Dr. Klimas and Dr. Montoya have certainly heard about it, but I don't believe it's a major part of their thinking. Most of the ME/CFS researchers are specialists in one aspect or another, but I don't think any of them focus on the mitochondria or the energy metabolism (also called the intermediary metabolism) in general. Dr. Klimas focuses on the immune system. Dr. Montoya is an infectious diseases specialist, and is currently focussing on viruses.
In my view, mito dysfunction in ME/CFS is real and significant, and accounts for problems in the skeletal muscles, the heart, the immune system, the nervous system, and part of the endocrine system. I believe it can be traced back to a vicious circle mechanism that includes glutathione depletion, a functional B12 deficiency that results from glutathione depletion, a partial block in the enzyme methionine synthase that results from the B12 functional deficiency, draining of folate from the cells as a result of this partial block, and disruption of the sulfur metabolism, also as a result of this partial block, which causes the glutathione depletion to continue, completing the vicious circle and therefore making ME/CFS a chronic condition.
Putting known biochemistry together with the detailed results of Dr. McLaren-Howard's testing, I believe that it is straightforward to explain the mito dysfunction as a direct result of this vicious circle mechanism. I believe the validity of this argument is supported by reports of increased energy level in people who are able to lift their partial methylation cycle block, as found in the clinical study conducted by Neil Nathan, M.D. and myself.
I don't think I've ever seen a result of mito testing in a person who has ME/CFS that did not show mito dysfunction. Likewise, the methylation pathways panel seems always to show glutathione depletion or partial methylation cycle block, and most commonly, both, in ME/CFS patients. I have a pretty good collection of both by now, which people have sent me, in addition to the methylation panels we ran in the clinical study.
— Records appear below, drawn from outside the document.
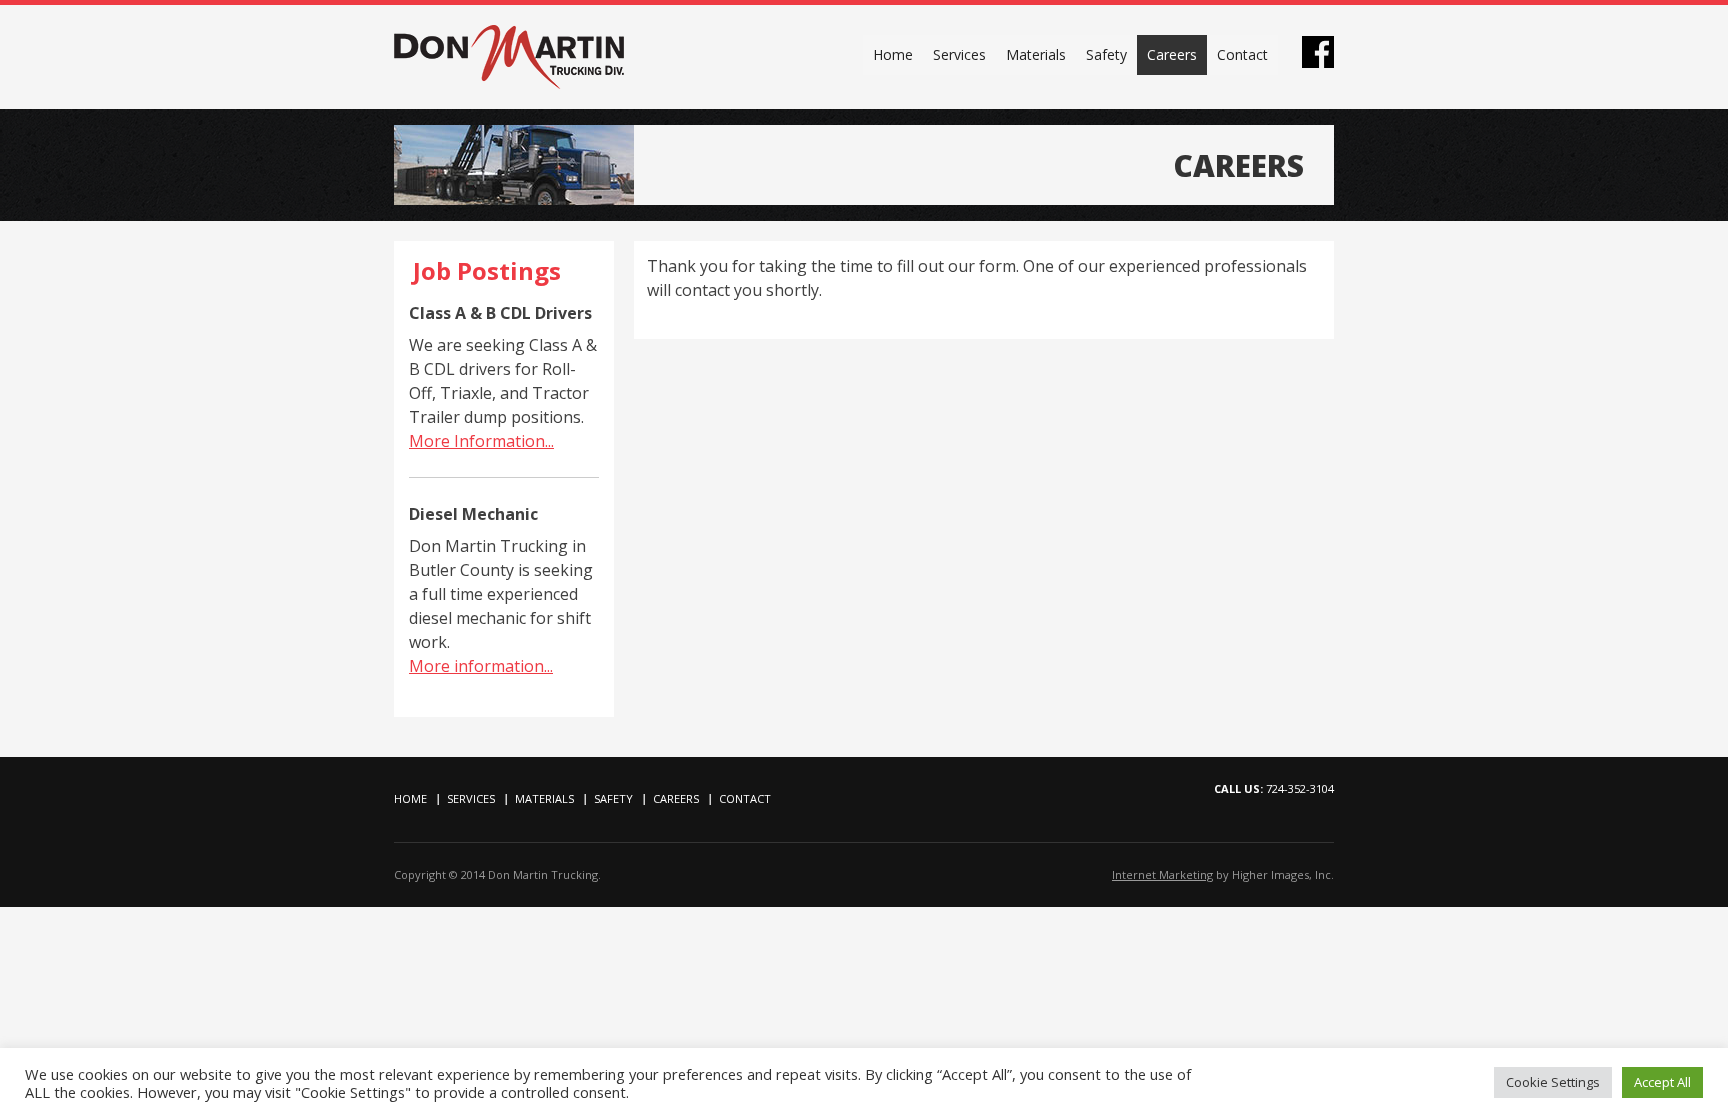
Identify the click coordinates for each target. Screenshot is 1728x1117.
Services (959, 54)
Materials (1036, 54)
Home (893, 54)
I wish I could tell you that the entire ME/CFS research and clinical community has been totally turned on to this, but unfortunately this has yet to occur, and it will likely take considerably longer for it to trickle down to the mainstream GPs. If a pharmaceutical company figures out some way to make a buck or two from it, things could go much faster, but my view is that working with the biochemistry using orthomolecular treatments, rather than blocking part of it, as most patented drugs do, is more likely to help the function of the mitochondria.